An Henflings Seite an diesem Tag: Bernhard Stengele, der amtierende Umweltminister, den die Grüne Personal-Rochade zum Jahreswechsel 2022/23 in dieses Amt gespült hatte. Stengele gibt in der Öffentlichkeit seitdem ein deutlich besseres Bild ab, als die ebenfalls damals neu installierte, aber zwischenzeitlich überfordert wirkende Justizministerin Doreen Denstädt. Der Umweltminister und frühere Theater-Chef ist neben Henfling der zweite Spitzenkandidat der Thüringer Grünen.

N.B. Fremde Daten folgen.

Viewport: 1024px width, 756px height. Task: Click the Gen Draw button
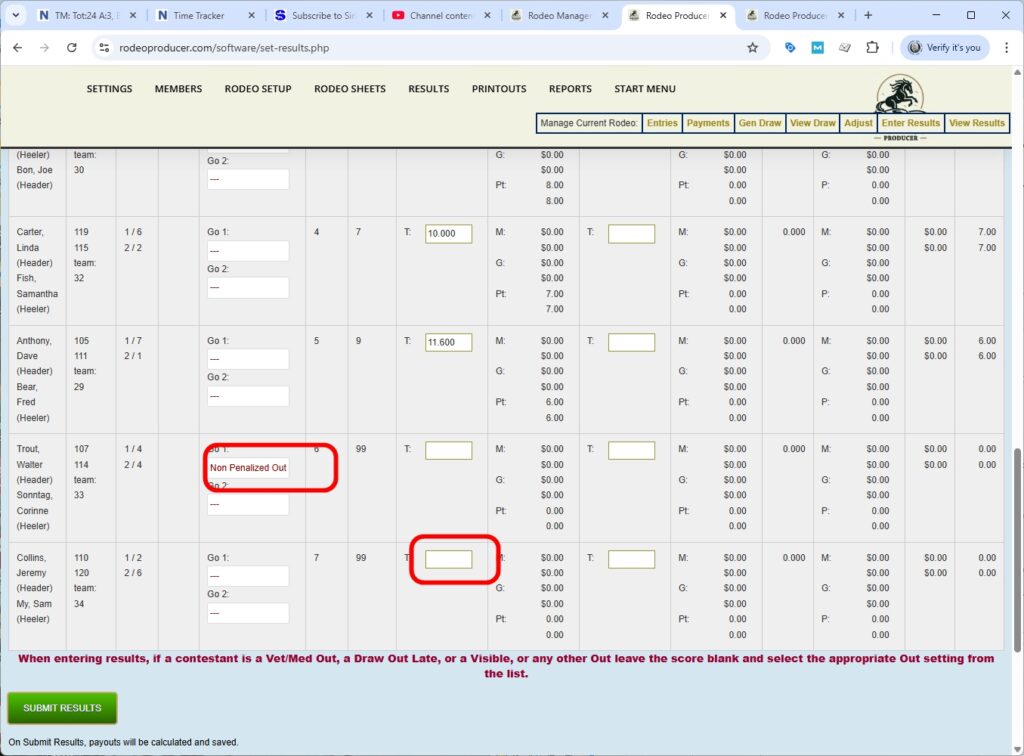(x=760, y=123)
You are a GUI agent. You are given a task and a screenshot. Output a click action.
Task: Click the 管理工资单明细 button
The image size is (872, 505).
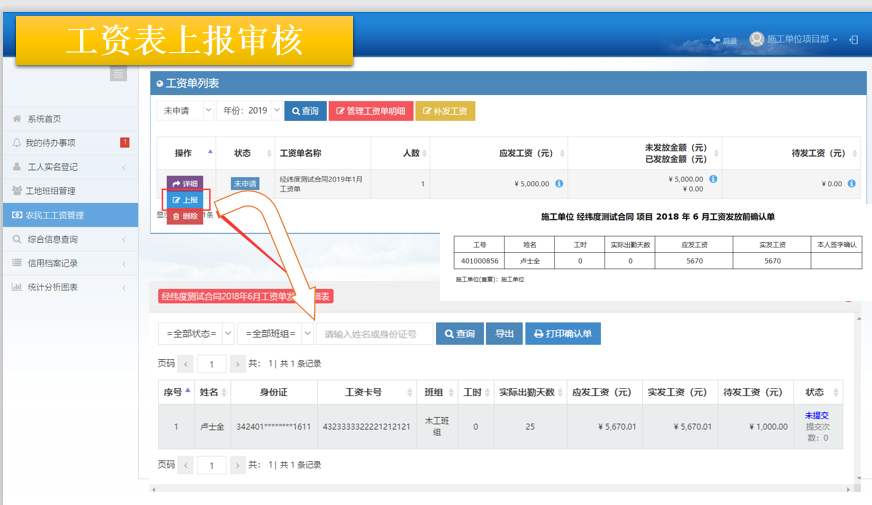[370, 111]
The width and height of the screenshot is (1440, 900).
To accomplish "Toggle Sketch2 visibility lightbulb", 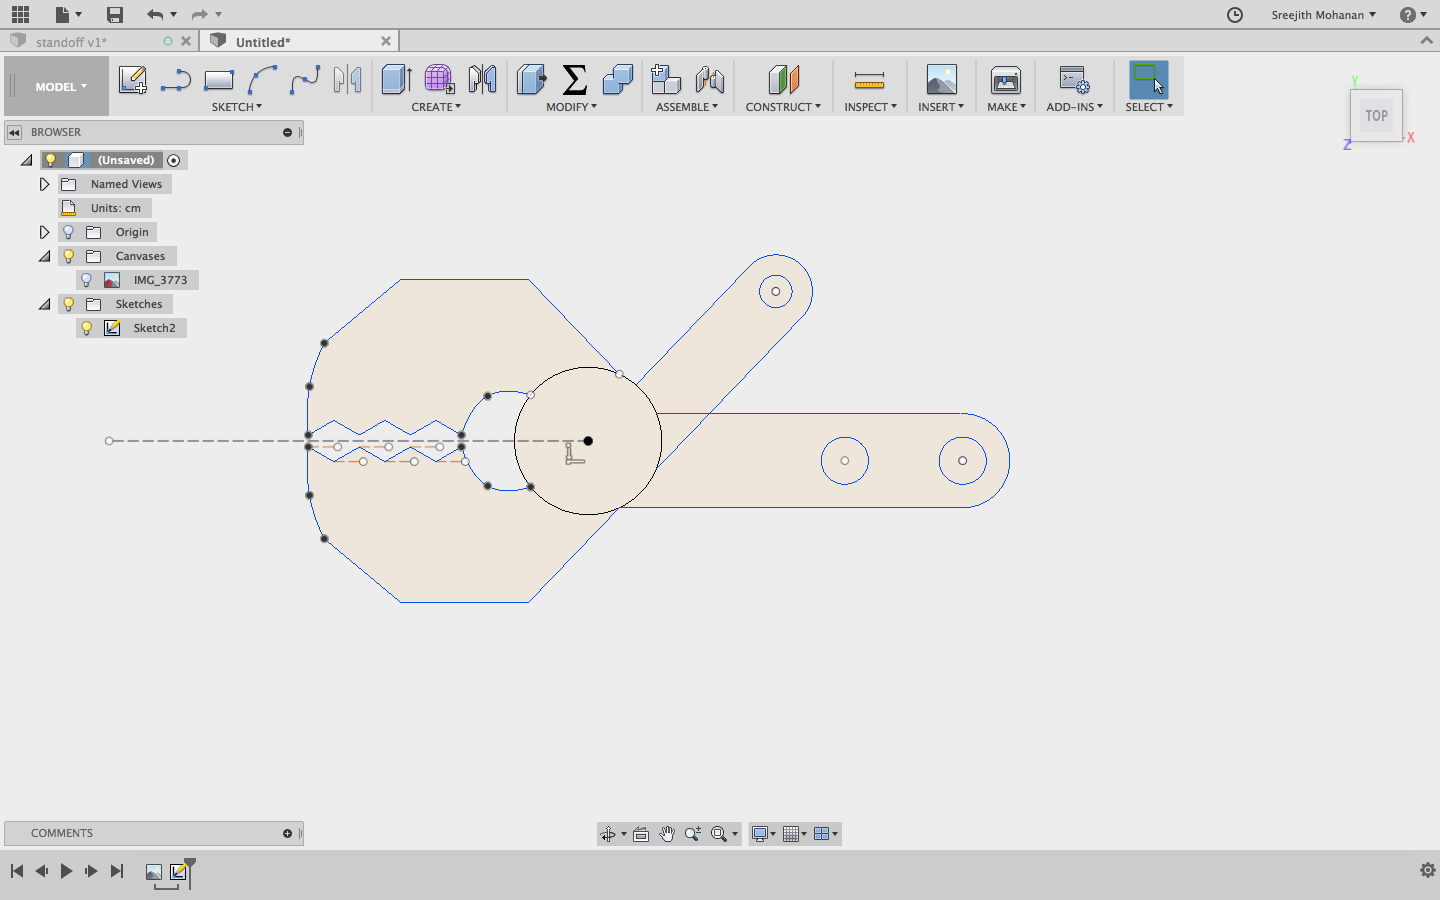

Auf der Steuobst-Wiese erklärt Henfling schließlich, wie und mit welchen Inhalten sie und ihre Partei um Stimmen werben wollen. Im Wahlprogramm findet sich das, was die Grünen und ihre Wähler als Markenkern empfinden: Klimaschutz, Migrationspolitik und Mobilität. Eines der Wahlversprechen: Ein öffentlicher Personen-Nahverkehr, der tagsüber stündlich einen Bus in jedes Dorf fahren lässt. Azubis, Studenten und Senioren sollen den ÖPNV zudem kostenlos nutzen können.
Ein anderes Wahlkampf-Thema: Henflings Grüne wollen die Schulnoten abschaffen. In einem ersten Schritt zumindest in musisch-künstlerischen und sportlichen Fächern. Das solle den Leistungsdruck mindern und echte Förderung zulassen. Auch Hausaufgaben soll es nach dem Willen der Grünen künftig nicht mehr geben. Laut Wahlprogramm sollen dafür "Alternativen" entwickelt werden.
Darüber hinaus hat Henfling unter anderem noch die Bekämpfung des Rechtsextremismus zum Wahlkampf-Thema erklärt. Es ist ihr persönliches Steckenpferd. Kaum eine Debatte im Landtag vergeht, ohne dass die fundamental linke Grüne die AfD attackiert und vor einem drohenden Rechtsruck in der Zivilgesellschaft warnt.
Mehr Dialog – auch mit Kritikern und Gegnern
Eines ist Henfling an diesem Tag auf der Streuobstwiese auch noch wichtig zu erwähnen: Sie will weg vom Image der Bevormundungspartei. Dazu plant die 41-Jährige mit ihrem Landesverband neue Dialog-Formate, um wieder mehr mit Bürgern ins Gespräch zu kommen. Auch, wie sie explizit betont, mit AfD-Wählern.
Dass Henfling auf diese Strategie setzt, kann kaum überraschen. Wahlkämpfer hatten nach der Landtagwahl 2019 beklagt, dass Reaktionen und Kritik aus den ländlichen Regionen auf grüne Wahlprogramm-Inhalte beim damaligen Spitzenkandidaten-Duo Siegesmund/Adams kaum Gehör fanden.
Und: Dass auf dem Land kaum noch aktiv Wahlkampf mit dort vertretbaren und anschlussfähigen Grünen-Ideen gemacht werde. Das will Henfling ändern. Aufgegeben hat sie ihre Grünen jedenfalls noch nicht. Im Gegenteil: Sie würde gern weiter mitregieren. Ihr Ziel sei eine Mehrheitsregierung, erklärt Henfling. Und weiter: "Das kann auch bedeuten, man muss zu viert regieren."